Mean numbers of uttered words in each category in case of “without music” and “with music (hearing gaze based music)”.

4.3 Numbers of Uttered Words in Each Abstract Painting

The numbers of utterances classified into category A and category B for each of the eight abstract paintings are explored in case of “without music” and “with music (hearing gaze based music)”. Figures 4 and 5 show the mean value of the total numbers of the words uttered by the 19 subjects for each of the eight abstract paintings in case of “without music” and “with music”, respectively.

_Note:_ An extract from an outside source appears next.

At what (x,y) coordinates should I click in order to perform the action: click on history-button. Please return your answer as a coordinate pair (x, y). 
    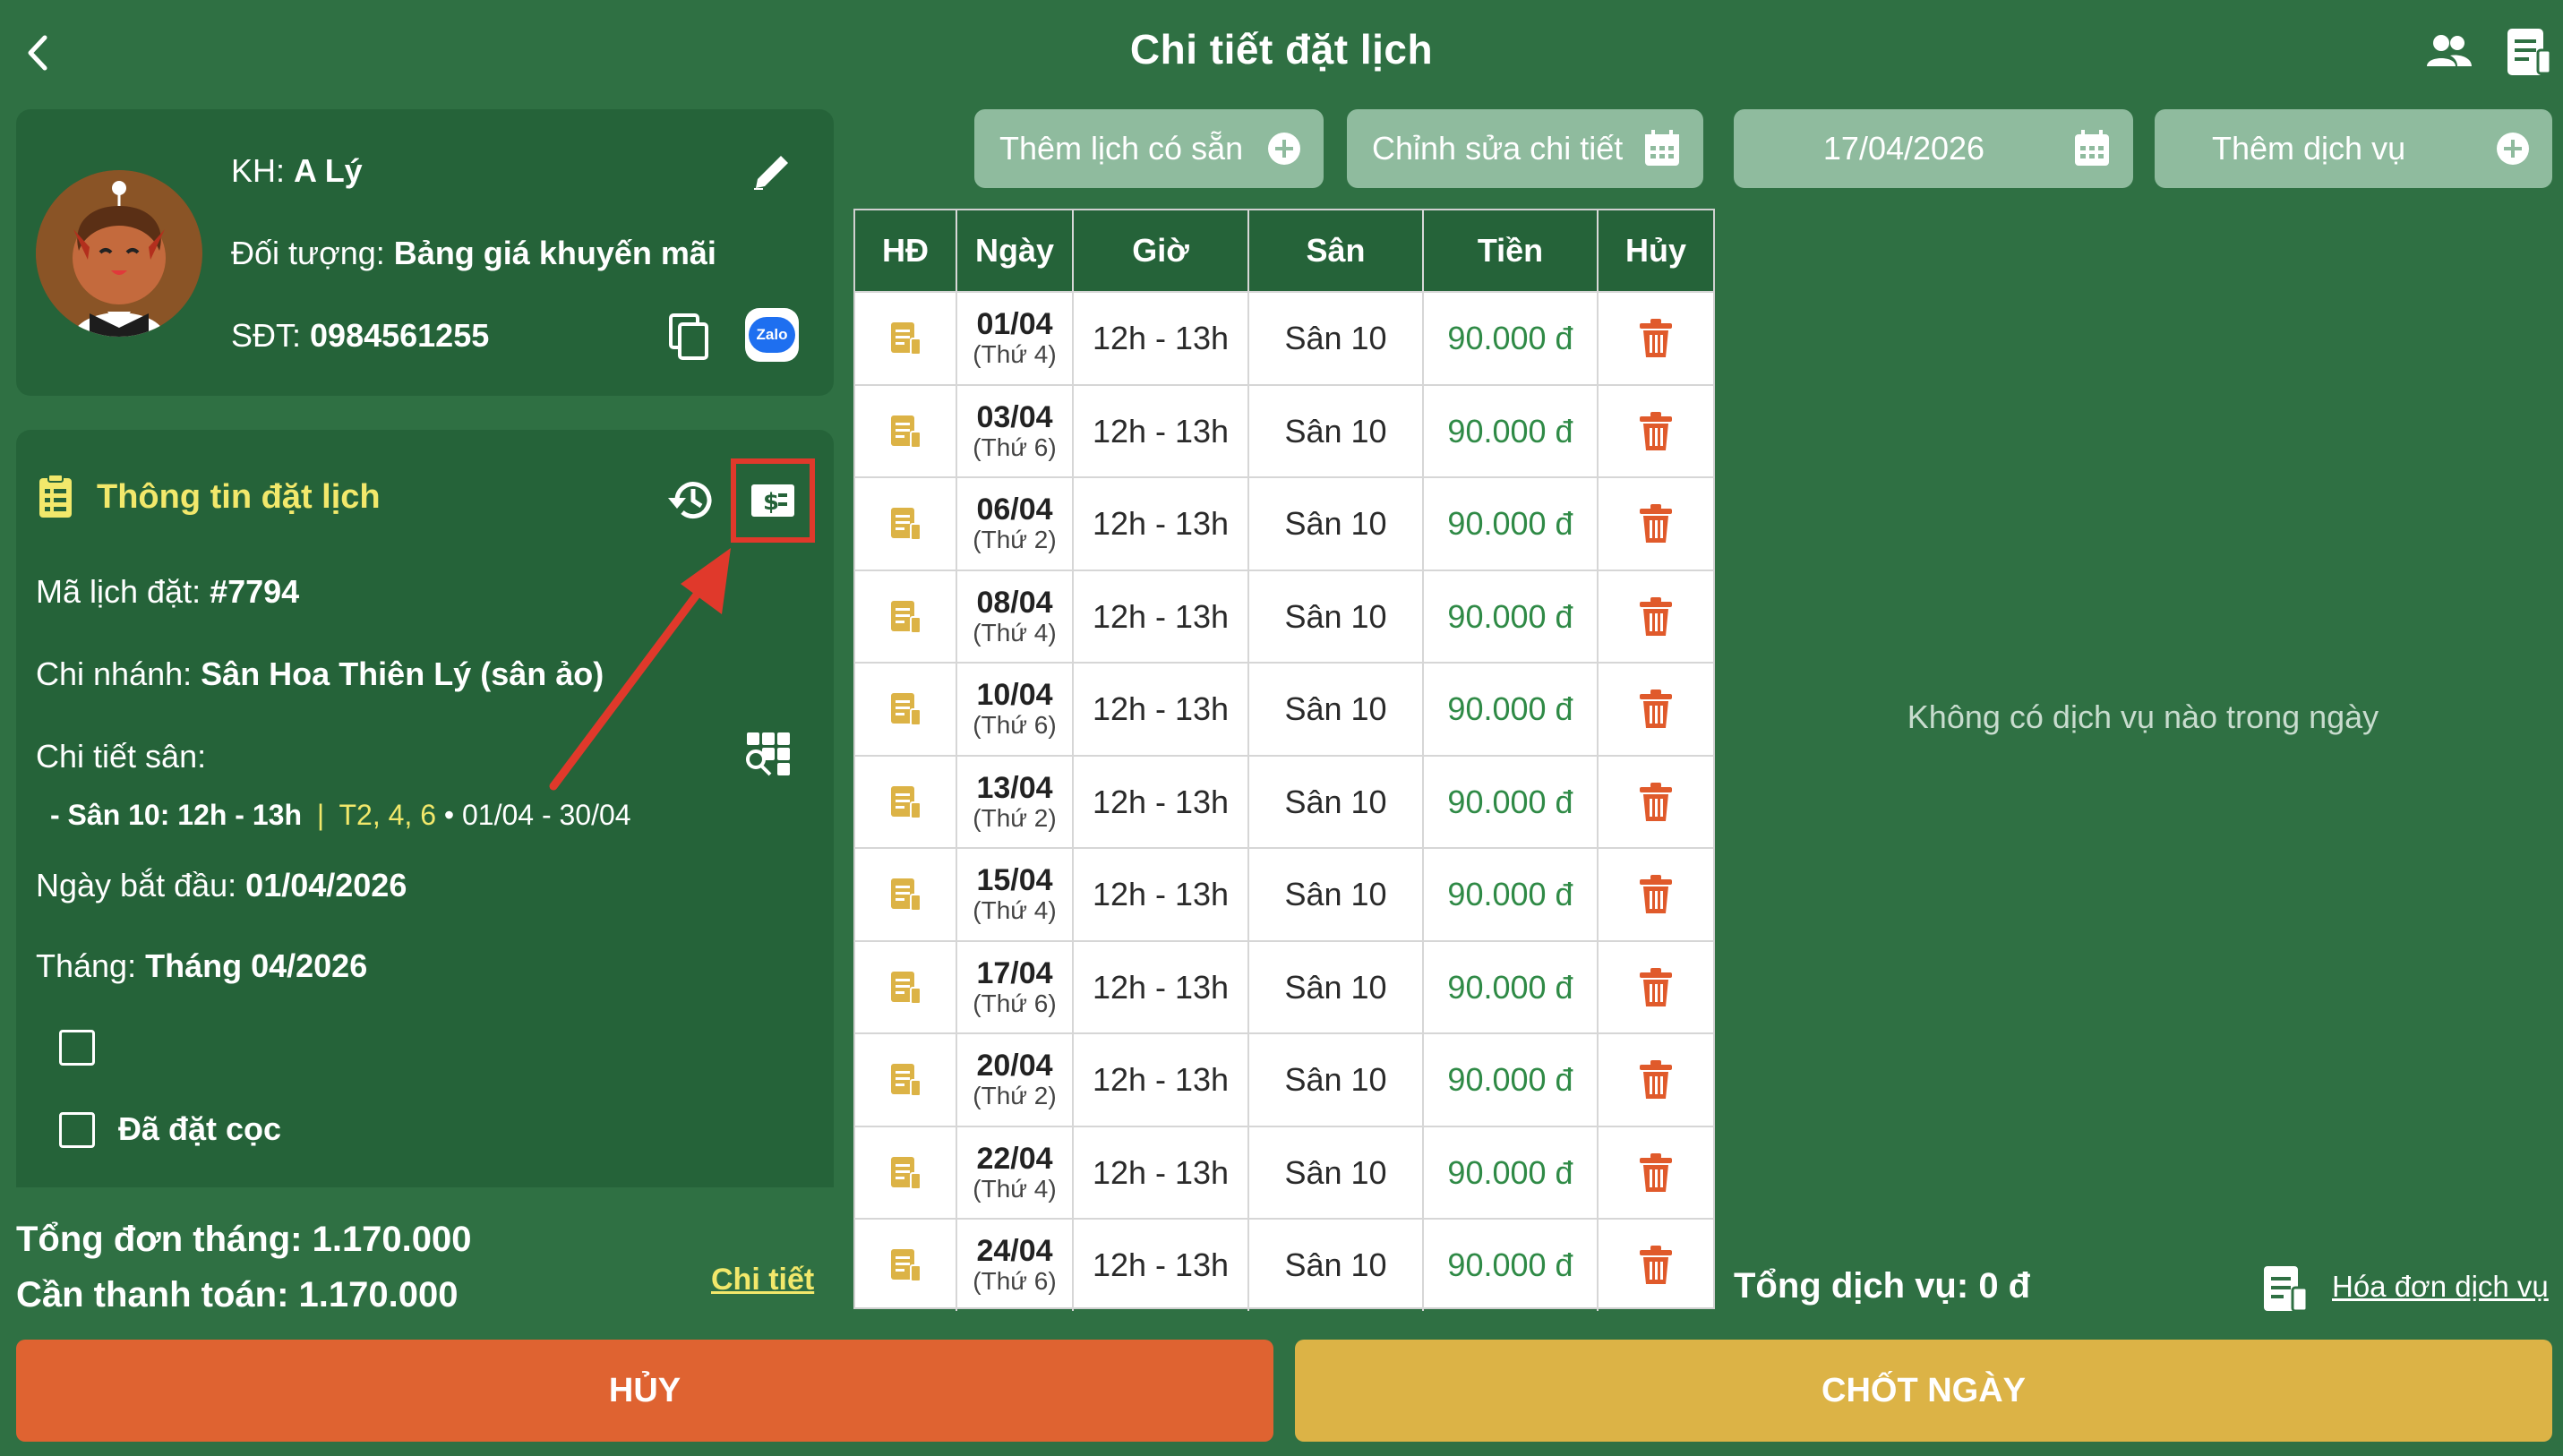
    Looking at the image, I should click on (692, 500).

As shown in Figs. 4 and 5, it turns out that except for #5, the mean numbers for category B in case of “with music (hearing gaze based music)” are larger than “without music”. In addition, as shown in Fig. 5, it turns out that the mean numbers of utterances in category B for #5 and #6 in case of “without music” are larger than category A.

Fig. 4.
figure 4

“Without music”:Mean numbers of uttered words for each abstract painting

Fig. 5.
figure 5

“With music (hearing gaze based music)”: Mean numbers of uttered words for each abstract painting.

5 Discussion

As described in Sect. 4.2, in case of “without music”, the number of utterances classified into category A is larger than category B, and that in case of “with music (hearing gaze based music)” category B is larger than category A. This could mean the authors’ gaze based music generation system can enhance viewer’s abstract imaginations.

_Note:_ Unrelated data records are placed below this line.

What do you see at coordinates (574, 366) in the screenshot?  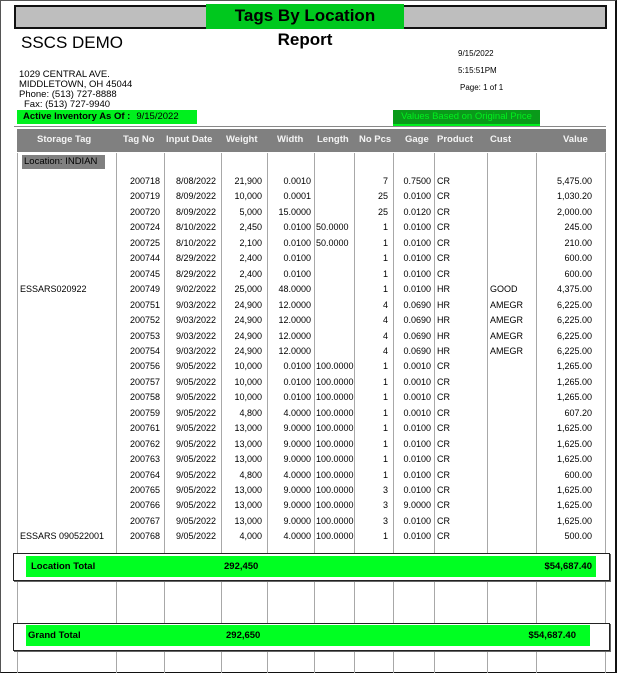 I see `cell-value: 1,265.00` at bounding box center [574, 366].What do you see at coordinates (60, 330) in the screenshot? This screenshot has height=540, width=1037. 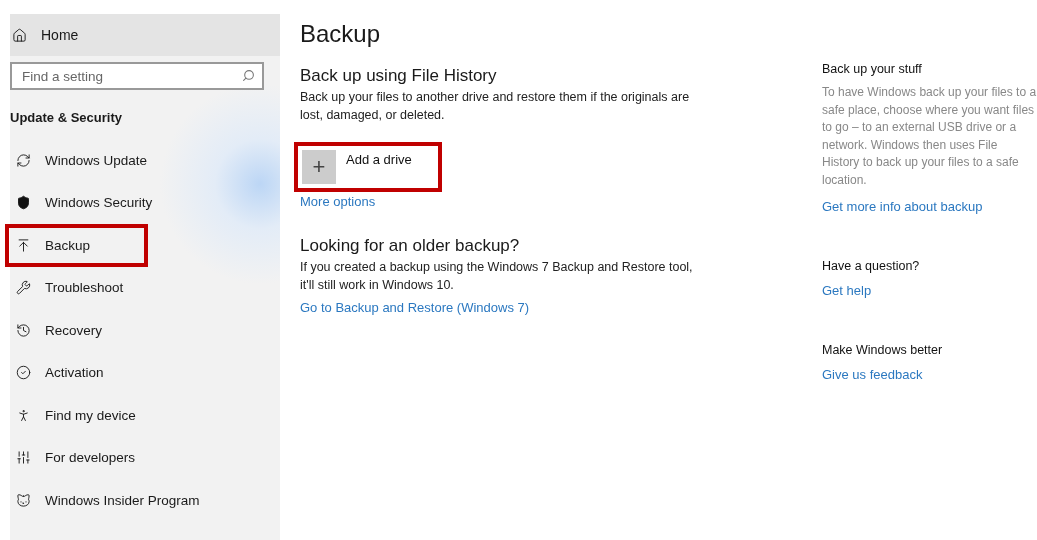 I see `nav-item: Recovery` at bounding box center [60, 330].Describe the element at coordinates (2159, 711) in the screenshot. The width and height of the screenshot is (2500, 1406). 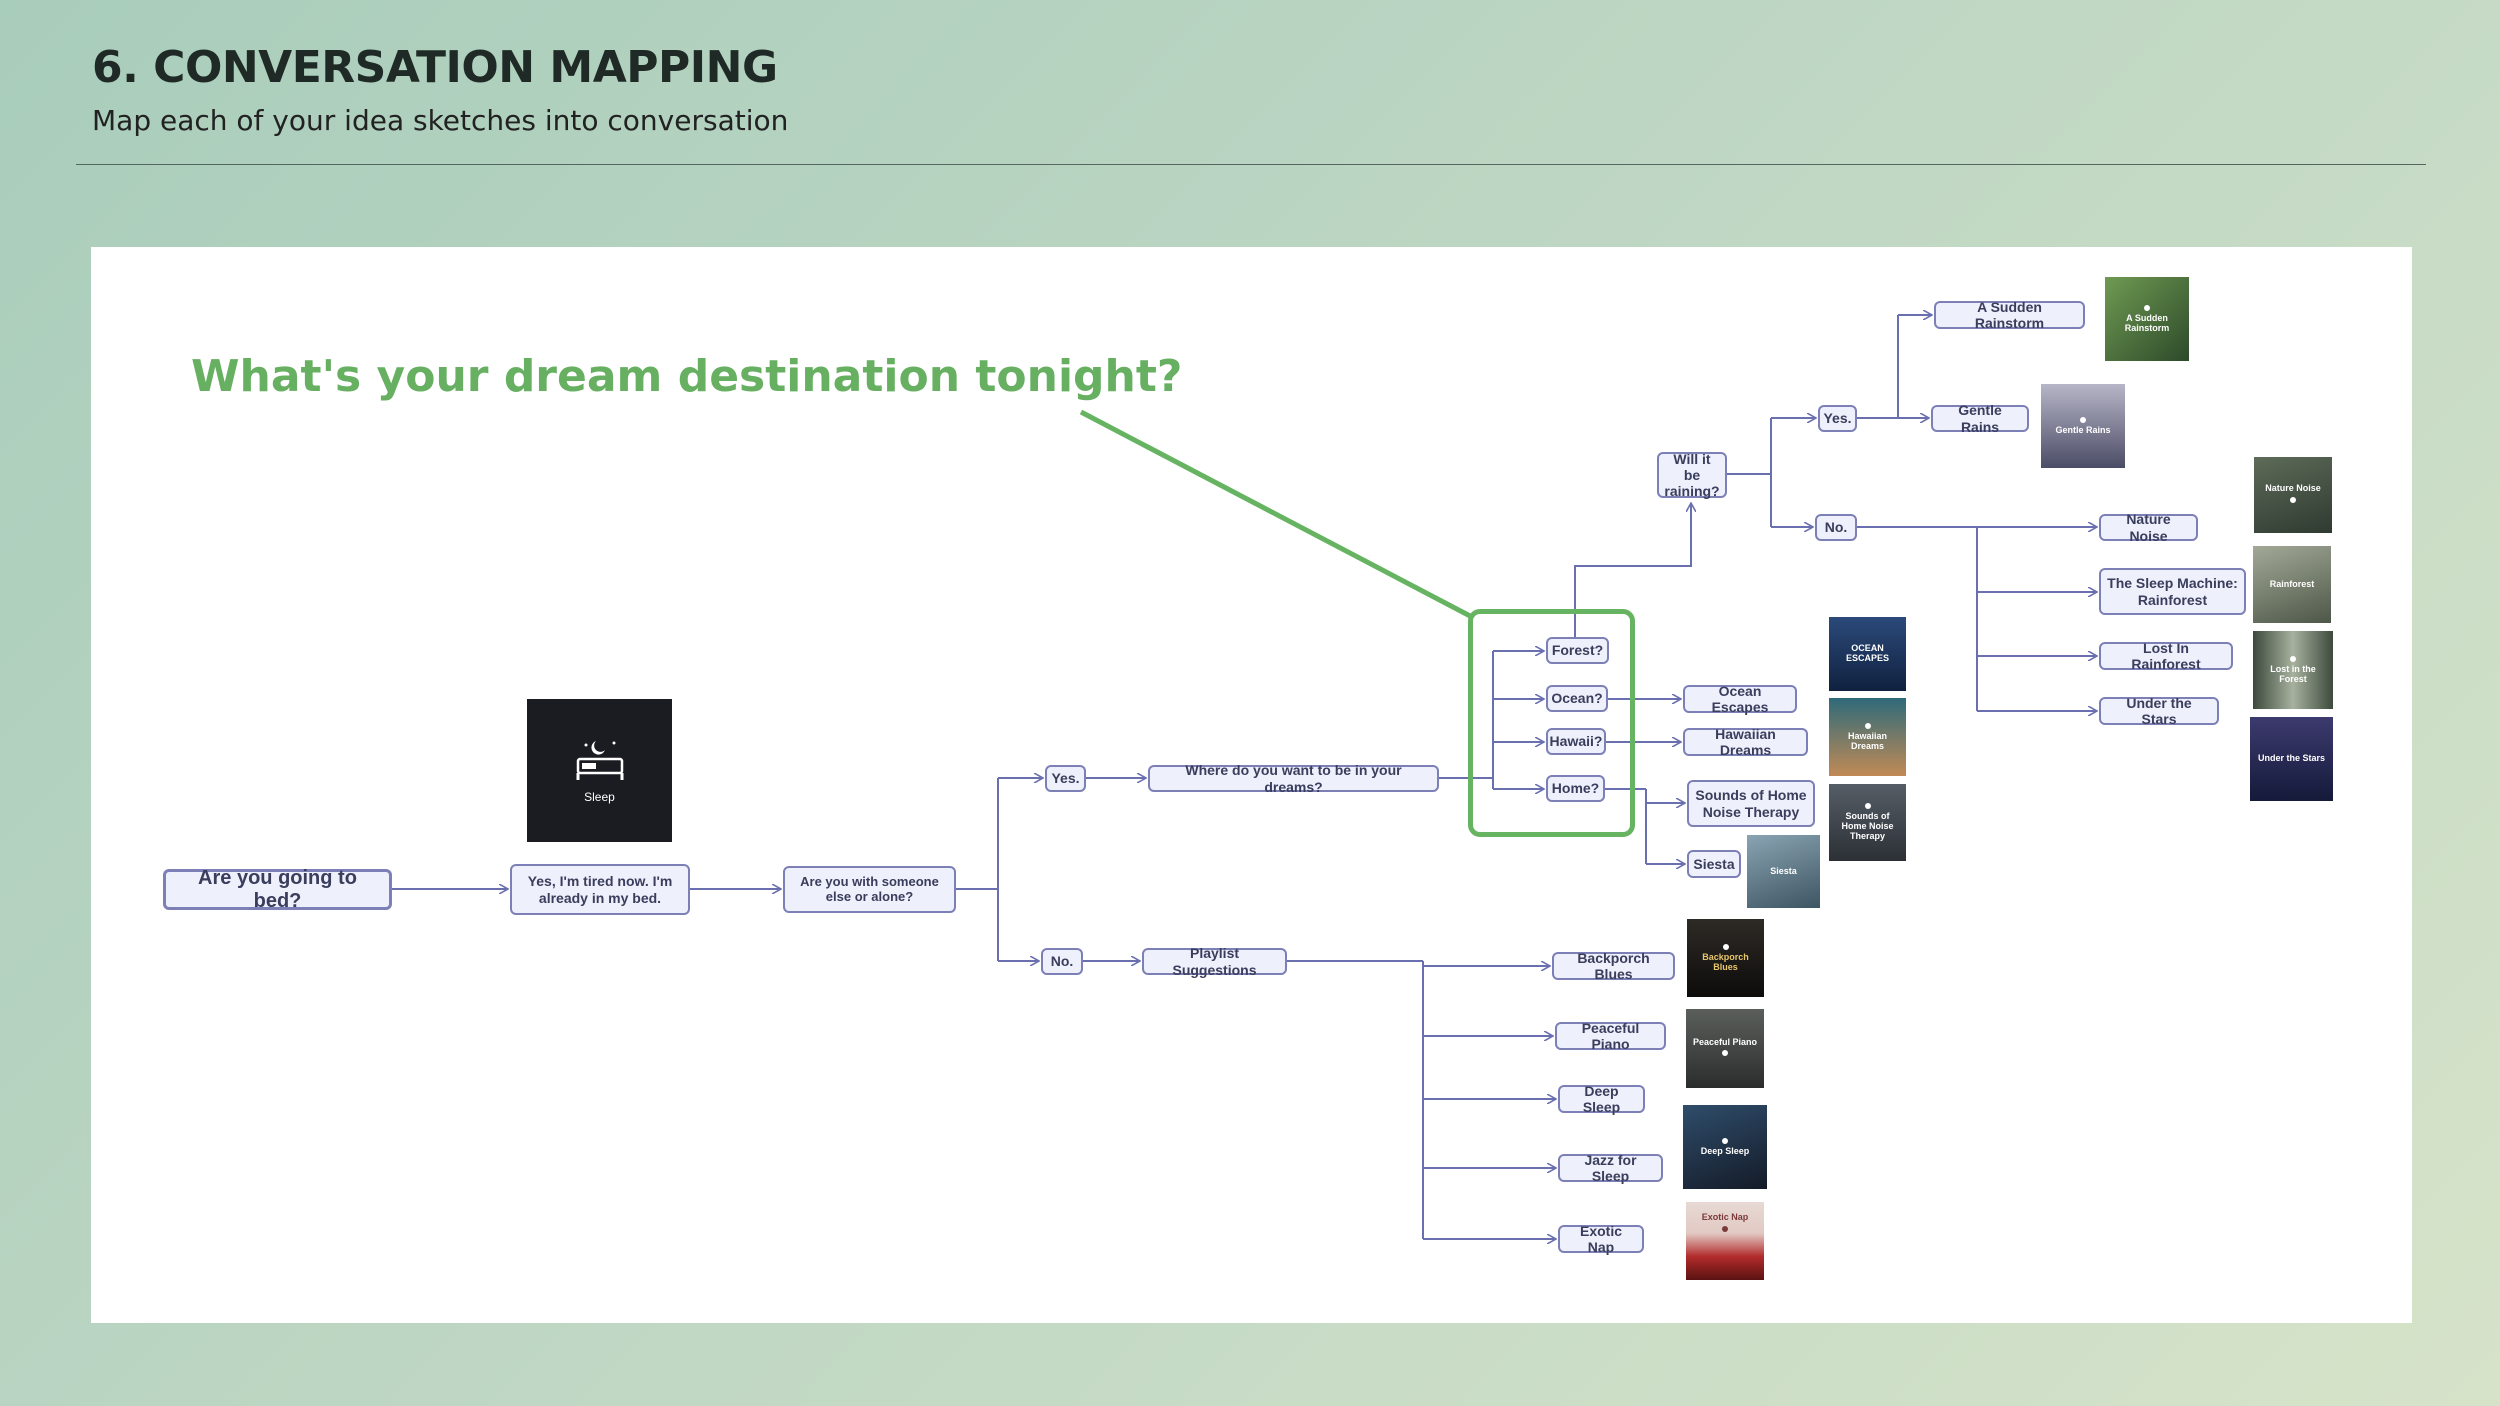
I see `node-under-the-stars: Under the Stars` at that location.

As described in Sect. 4.3, only in the abstract painting #5, the number of utterances in category B in case of “without music” is larger than “with music (hearing gaze based music)”, while in case of the other paintings, category B’s utterances in case of “with music” are larger. On the other hand, in case of “without music”, in only #5 and #6, the numbers of uttered words in category B are larger than category A. These phenomena could indicate that the contents and/or features of abstract painting influence on the effect of the authors’ music generation system. In particular, in the abstract paintings #5 and #6, which enhance abstract imagination in case of “without music” more than “with music”, only circles and rectangles are depicted, respectively, while various shapes are depicted in the other paintings. Compared with the other paintings, these two paintings use colors with lower brightness and saturation. This could mean that what are depicted in abstract painting affect viewers’ abstract imaginations.

The above results could imply that we need to explore relationships between the contents of abstract paintings and music generated by the authors’ system.

6 Conclusion

This paper has explored the effectiveness of prompting abstract paintings’ viewers’ abstract imaginations by the authors’ gaze based music generation system. Experiments using 19 subjects and eight abstract paintings were conducted for the two cases in which the subjects see the abstract paintings without hearing any music and while hearing the viewers’ gaze based music generated by the authors’ system. The experimental results imply that “hearing gaze based music” could enhance the viewers’ abstract imagination. Remaining issues include that we need to explore relationships between the contents of abstract paintings and music generated by the authors’ music generation system.